Résumé de la décision
Le tribunal judiciaire de Saint-Denis de la Réunion a statué sur l'opposition formée par Monsieur [Y] [J] contre une contrainte émise par la Caisse Générale de Sécurité Sociale de la Réunion pour le recouvrement de 5.018 euros, correspondant à des cotisations et contributions sociales personnelles impayées. Monsieur [Y] [J] a contesté la créance en invoquant la prescription pour certaines périodes et a demandé des délais de paiement pour d'autres. Le tribunal a déclaré l'opposition recevable, mais a validé la contrainte pour son montant total, condamnant Monsieur [Y] [J] à payer la somme due et aux dépens de l'instance.
Arguments pertinents
1. Recevabilité de l'opposition : Le tribunal a constaté que la recevabilité de l'opposition n'était pas contestée et qu'il n'existait pas de fin de non-recevoir d'ordre public. Cela signifie que l'opposition a été jugée recevable sans contestation préalable.
2. Charge de la preuve : Il a été rappelé que c'est à l'opposant de prouver le caractère infondé de la créance. En l'absence de comparution de Monsieur [Y] [J], le tribunal a considéré qu'il ne formulait aucune demande, ce qui a conduit à la validation de la contrainte.
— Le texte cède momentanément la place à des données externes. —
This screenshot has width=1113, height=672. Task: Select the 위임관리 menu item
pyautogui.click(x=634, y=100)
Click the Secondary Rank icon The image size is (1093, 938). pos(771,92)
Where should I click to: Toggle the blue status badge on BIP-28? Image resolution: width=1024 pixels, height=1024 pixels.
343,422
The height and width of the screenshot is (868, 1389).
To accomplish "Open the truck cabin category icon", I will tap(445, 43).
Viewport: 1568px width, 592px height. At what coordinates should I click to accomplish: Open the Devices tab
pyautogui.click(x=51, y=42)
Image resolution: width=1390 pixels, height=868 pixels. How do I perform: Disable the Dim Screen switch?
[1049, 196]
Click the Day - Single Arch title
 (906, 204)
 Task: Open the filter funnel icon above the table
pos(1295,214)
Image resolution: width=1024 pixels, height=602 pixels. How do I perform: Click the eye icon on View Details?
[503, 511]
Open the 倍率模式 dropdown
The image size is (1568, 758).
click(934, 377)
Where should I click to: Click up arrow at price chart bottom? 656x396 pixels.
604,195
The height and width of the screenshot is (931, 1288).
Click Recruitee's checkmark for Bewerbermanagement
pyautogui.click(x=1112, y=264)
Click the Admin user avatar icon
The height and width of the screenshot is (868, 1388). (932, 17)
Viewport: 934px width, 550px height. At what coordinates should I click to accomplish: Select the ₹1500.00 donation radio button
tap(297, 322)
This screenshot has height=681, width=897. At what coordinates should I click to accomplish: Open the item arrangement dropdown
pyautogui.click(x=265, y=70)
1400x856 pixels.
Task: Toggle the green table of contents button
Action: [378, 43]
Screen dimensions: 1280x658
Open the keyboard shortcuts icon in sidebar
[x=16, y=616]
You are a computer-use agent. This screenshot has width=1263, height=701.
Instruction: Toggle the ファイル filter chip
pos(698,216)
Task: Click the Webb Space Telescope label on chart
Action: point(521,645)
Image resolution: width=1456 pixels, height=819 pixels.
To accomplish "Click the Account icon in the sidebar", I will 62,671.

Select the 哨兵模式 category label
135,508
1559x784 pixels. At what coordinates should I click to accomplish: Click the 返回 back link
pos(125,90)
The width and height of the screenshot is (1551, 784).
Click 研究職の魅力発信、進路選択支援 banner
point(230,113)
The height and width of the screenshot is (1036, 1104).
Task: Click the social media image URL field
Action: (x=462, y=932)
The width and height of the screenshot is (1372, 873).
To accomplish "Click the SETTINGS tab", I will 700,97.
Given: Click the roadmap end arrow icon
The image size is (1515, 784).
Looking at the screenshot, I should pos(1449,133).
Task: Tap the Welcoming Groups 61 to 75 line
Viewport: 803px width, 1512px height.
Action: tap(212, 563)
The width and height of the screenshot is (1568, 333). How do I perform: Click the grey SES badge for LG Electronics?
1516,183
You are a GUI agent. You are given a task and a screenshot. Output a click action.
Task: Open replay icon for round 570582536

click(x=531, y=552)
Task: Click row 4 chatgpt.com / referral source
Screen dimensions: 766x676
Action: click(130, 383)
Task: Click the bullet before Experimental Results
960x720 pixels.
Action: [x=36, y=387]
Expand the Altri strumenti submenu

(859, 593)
3. Prescription : Le tribunal a examiné les arguments relatifs à la prescription des cotisations. Il a conclu que la prescription alléguée n'était pas prouvée, en se référant à plusieurs textes législatifs qui ont modifié les délais de prescription applicables.
4. Compétence du tribunal : Le tribunal a également noté qu'il n'était pas compétent pour accorder des délais de paiement, ce qui a renforcé sa décision de valider la contrainte.
Interprétations et citations légales
1. Code de procédure civile - Article 472 : Cet article stipule que l'opposition à une contrainte doit être examinée par le tribunal. Le tribunal a appliqué cet article pour établir la recevabilité de l'opposition.
2. Code de la sécurité sociale - Article R. 142-10-4 : Cet article précise que la procédure devant le tribunal est orale et que la partie qui ne se présente pas ne peut formuler aucune demande. Le tribunal a utilisé cette disposition pour justifier le fait que l'absence de Monsieur [Y] [J] l'empêchait de contester la créance.
3. Code de la sécurité sociale - Article L. 244-8-1 : Cet article traite des délais de prescription des créances sociales. Le tribunal a fait référence à cet article pour conclure que la prescription n'était pas applicable dans le cas présent.
4. Loi n°2021-953 - Article 25 et Ordonnance n°2020-312 - Article 4 : Ces textes ont été cités pour expliquer les modifications apportées aux délais de prescription, renforçant ainsi la décision du tribunal de ne pas reconnaître la prescription alléguée par Monsieur [Y] [J].
En conclusion, le tribunal a validé la contrainte pour son montant total, en se fondant sur des principes juridiques clairs et des dispositions légales pertinentes, tout en soulignant l'importance de la charge de la preuve et de la compétence juridictionnelle.